A Nightmare on Elm Street‘s characters do not break into verbal metareference as they do in Scream, but the question of how and why we watch horror films is still foregrounded within the horror film itself. Craven understands that the slasher genre is the perfect analogy for trauma, as watching these films we see more or less the same things occurring to the same people in familiar but no less horrifying ways. For some, we revisit traumatic events via film so that we can feel as though we can overcome them. For others, these films stir traumatic symptoms in us and offer death as consolation- trauma is endless pain, and death is the painless return to non-being. For Craven this culture of trauma via cinema is not something to worry about or pity. Trauma emerges where bonds are broken, and our world is a broken one full of abusers that tell us that everything’s relatively okay. His cinema is for the broken and betrayed, and it is necessarily empathetic and affirmative.
Craven locates that betrayal in an uncanny hallucination of our collective attachments. There is an all-American suburb, a neighbourhood baseball pitch, and a group of friends on BMXs riding through the pine forests of the hearts and minds of all who dream this dream. They are present like a ghost is present- as a stand-in for an absence, or a request for a return. Of course this is pathological; these are not our memories, they are evocations of an impossible past buried within layers and layers of violent and exclusionary myth. We know how the dream started, how the ghosts were born, and we can identify the pop cultural artifacts responsible, but this doesn’t exorcise them. It instead imbues them with the quality of triggers to which we consent, and which result in new hallucinations in the form of “old new” originals, remakes, and soft reboots. “We fetishise our own memory,” even when it’s not our own. These repetitions take the form of trauma.
People choose to relive traumatic memories because without them we are left with nothing, and when we have nothing we resort to madness. The insidious thing about the dream of collective attachments is that its repetitions work to override pain and discomfort- we dissociate rather than dealing, and we submit to the dream where bonds were never broken and there was never any pain. We become mad. None of the pop cultural triggers that we indulge ever recognise us and reciprocate our feelings, because they too are looking back in time to their very own triggers. The trauma of the second world war daydreamed its way into consumer capitalism, re-enforced gender roles, and the nuclear family. The constantly enacted trauma of the war on terror leads to commodified memories and the re-re-reoccurence reactionary politics and policy. Nostalgia is a safety blanket of transgenerational psychosis. Our death drive has been commodified and weaponised.
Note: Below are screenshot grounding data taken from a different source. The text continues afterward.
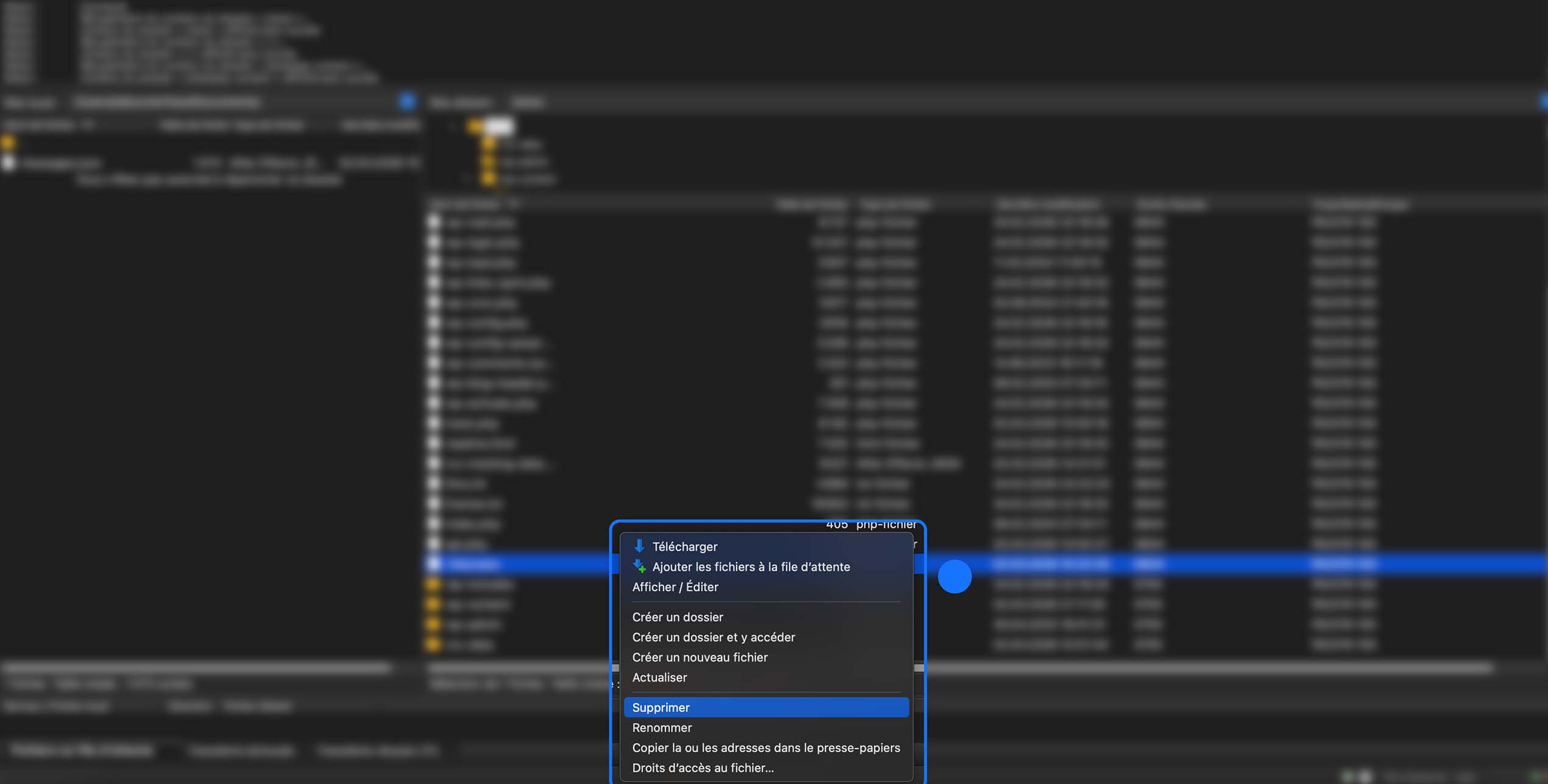
Task: Click the blue download arrow icon beside Télécharger
Action: (x=638, y=546)
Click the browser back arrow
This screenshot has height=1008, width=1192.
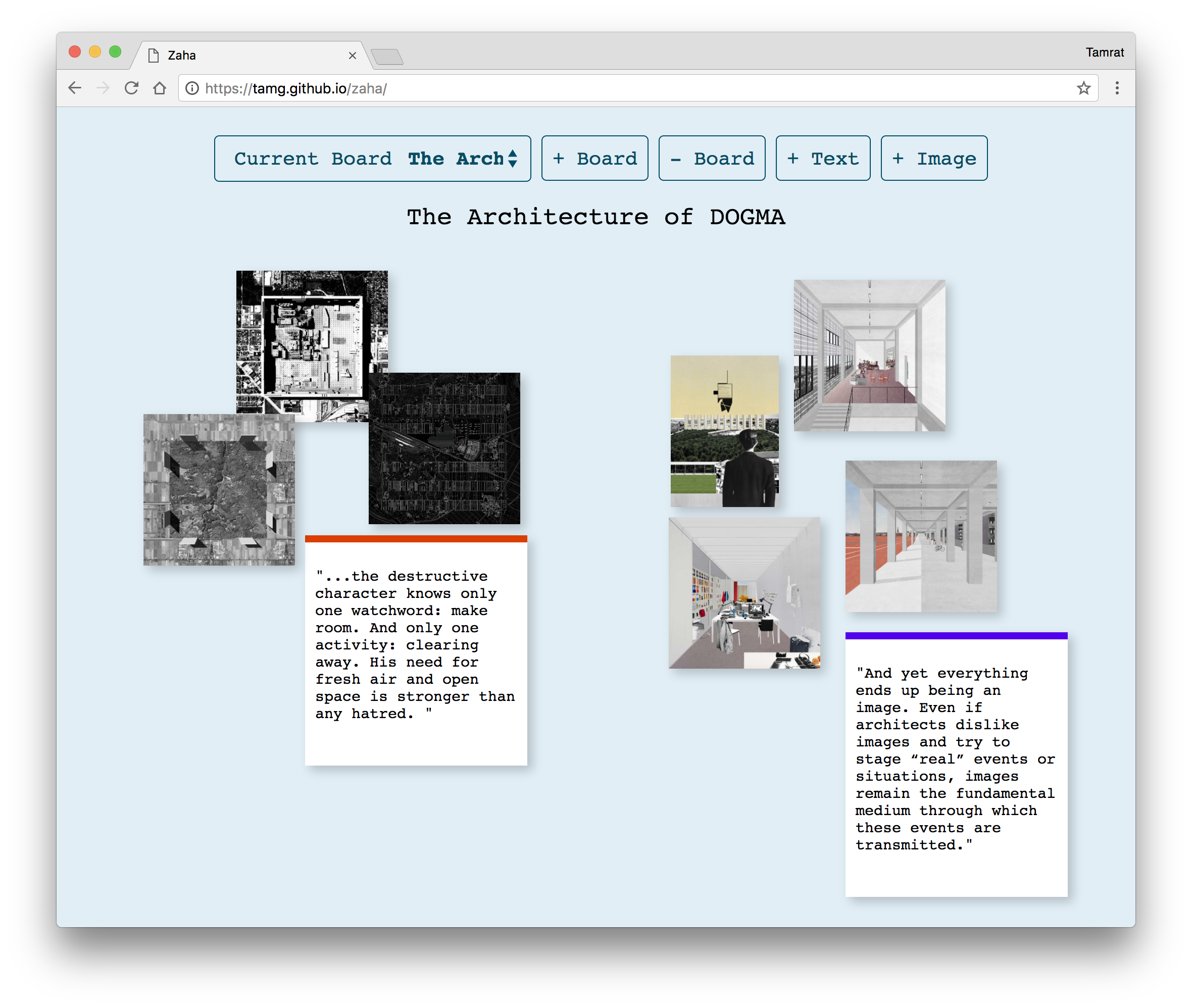coord(75,88)
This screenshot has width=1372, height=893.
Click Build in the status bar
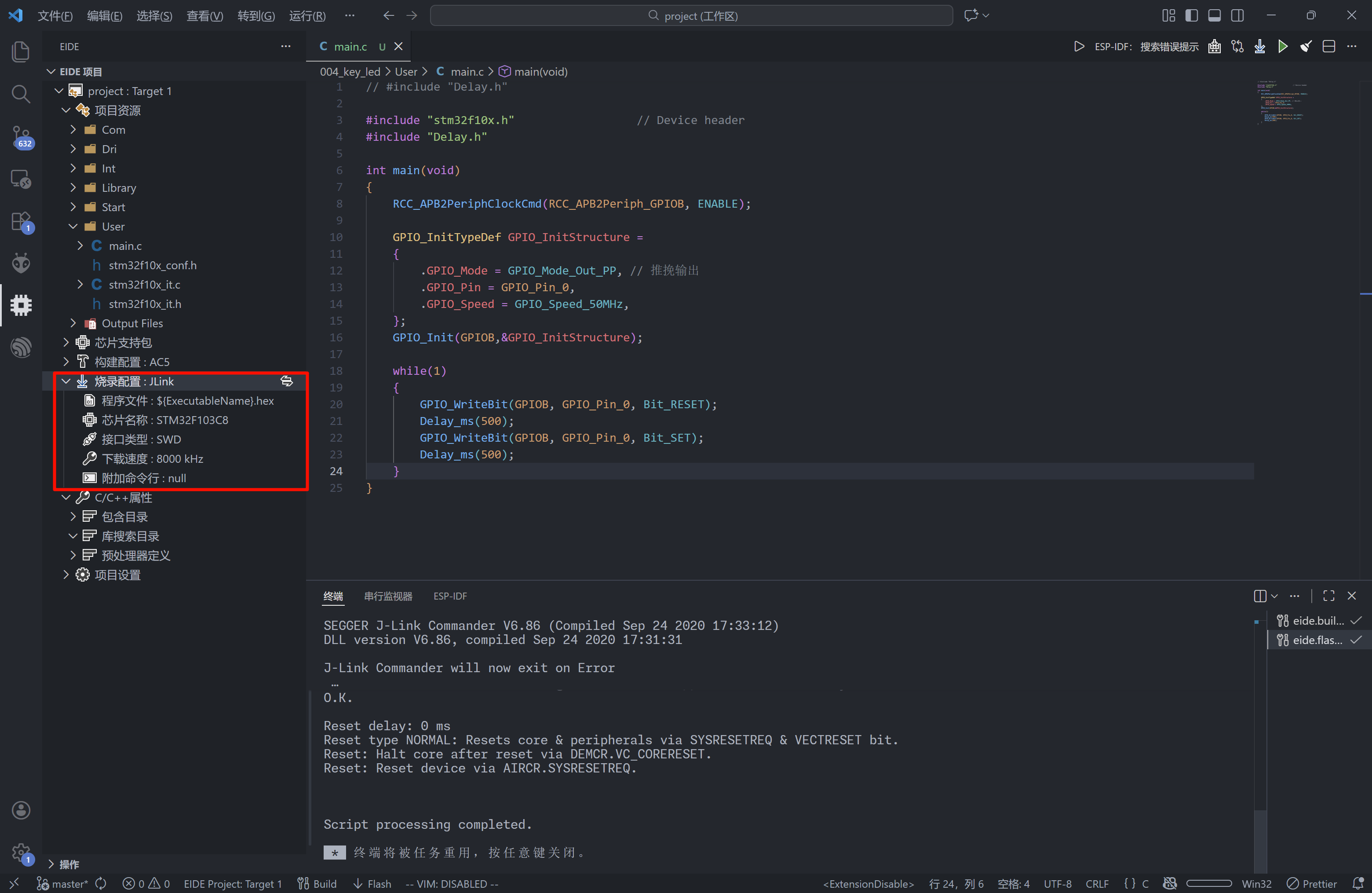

Craven recognises that this dream is dreamt when our death drive is strongest and we most desire giving up. He knows it makes us conservative, and weak, and he wants us to confront our fears so that we can become more open and caring and less alone. The police in Springwood do not listen to people when they say that they are suffering. When young women approach them and tell them that there is a child molester that wants to hurt them, they act annoyed and disbelieving. They won’t take words as evidence, so they demand something that’s impossible to prove. They don’t inflict the violence on these people directly, but they allow those who do to get away with it. They don’t believe that any danger could emerge from the dream they’ve created, the town they’e created, and so dream and dream while Marge remembers everything and chooses to drink instead of dream to make it easier. The silence of trauma is madness, and the acknowledgement of its pain is a burden shared. In the film’s final moments we see every person who has faced and acknowledged their problems, and how life appears now. Their traumatic symptoms emerge and presumably repeat themselves endlessly, but now no one’s going through it alone. The worst thing Freddy could inflict is lonely suffering, and the worst thing he could spread would be silence.